Actions to take:
- a) Translate this sentence from the grandmother memoir into Spanish: "I will never forget what she said to me."
- b) Continue the grandmother memoir from the point where it ends.

Passage to read:
--- START ---
The Angel in my Life
By Mike Dowdy
Some might say that an angel raised me although to most she was simply my maternal
grandmother. My mom died eight days before my second birthday, when she was
just twenty-eight years old. My dad died before I was nine.
When my grandmother got custodianship of my two siblings and me, she was already
widowed. In a period of 12 years, she buried her mother, her father, her husband,
three daughters, and two sons-in-law. Altogether, she raised nineteen children,
of which none of us have ever had any type of criminal record.
When I was thirteen, I was diagnosed with the same heredity disease that was
responsible for my mother's early passing, familial polyps of the colon. From
the age of thirteen until I was thirty-one, I went through numerous surgeries,
practically yearly. One of these surgeries was to perform an Ileostomy. Since
the Ileostomy, I have had 3 emergency surgeries that was the result of obstruction
and gangrene.
I vividly remember one occasion after the Ileostomy was performed. I had regained
consciousness from the surgery and got the nerve to raise the hospital sheet
and see just what the doctors had done to me. I was nineteen at the time and
what I saw devastated me. I thought my life was over. Who would want anyone
that had to live the rest of his life with a bag on his stomach?
My grandmother was very a keen woman. Even though she only had a second grade
education, she had a PHD in worldly knowledge and common sense. She sensed my
despair, and was quick to act on it. I will never forget what she said to me.
"I once complained about having no shoes, until I met a man who had no
feet."
I knew what she meant. She was telling me that no matter how bad my condition
was; there would always be someone somewhere worse off than me. She assured
me that I would find a woman that would love me for who I am, and that the bag
would not matter.
--- END ---
Material provided:
--- START ---
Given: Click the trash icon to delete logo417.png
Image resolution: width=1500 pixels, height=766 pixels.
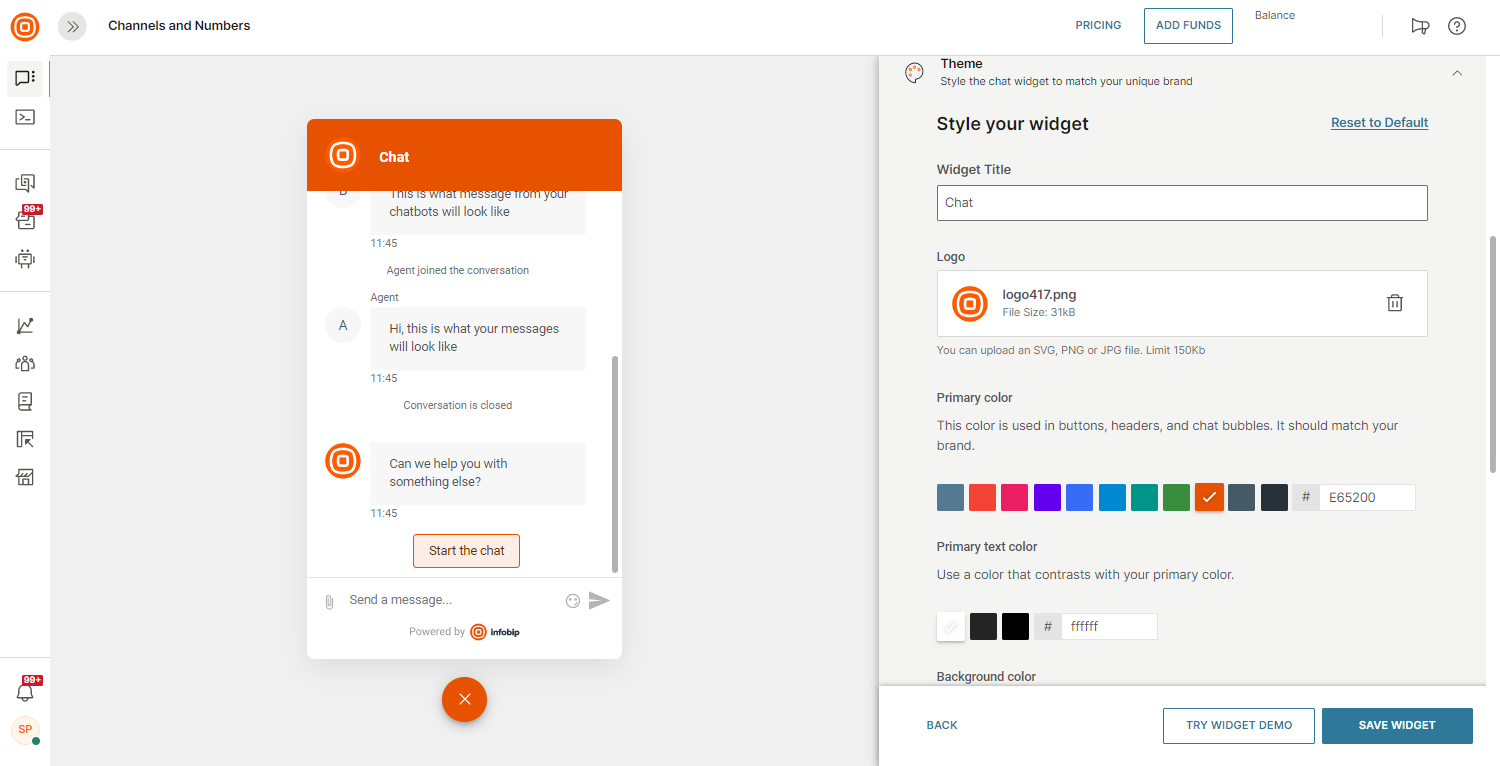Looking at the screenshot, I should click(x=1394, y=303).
--- END ---
--- START ---
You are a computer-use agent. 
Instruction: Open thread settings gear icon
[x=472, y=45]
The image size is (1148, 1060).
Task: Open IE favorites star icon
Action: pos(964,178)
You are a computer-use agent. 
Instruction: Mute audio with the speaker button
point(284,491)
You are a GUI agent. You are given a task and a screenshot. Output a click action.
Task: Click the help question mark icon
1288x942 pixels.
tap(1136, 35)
--- END ---
Answers to each task:
- a) Nunca olvidaré lo que me dijo.

- b)
She was right. I have been married almost twenty-four years to the most wonderful
woman I could ever be paired with. Over the years, many things that she said
have revisited me, or came to pass. Her wealth of knowledge, her singing of
gospel hymns, a familiar scent of something cooking. Most of all, her ability
to never question God for all the pain, heartache and misery that she had to
endure.
On February 22, 1987, I was privileged to be holding her hand when she left
this mortal world to go to paradise. I had been at her beside for days, and
wasn't going to leave. She drifted off into her heavenly rest as peaceful as
it can be with the most wonderful expression on her face. No struggle for breath;
no pain; just peace.
It is no wonder I think of her as an angel, this great woman who raised my
siblings and me along with and many others. She was the family patriarch, the
foundation for our family. Maggie Pearl (Powell) Dunagan, until we meet again,
you are forever in my heart. Upon our reuniting, I ask only that God will allow
you to be the one to introduce me to my mother.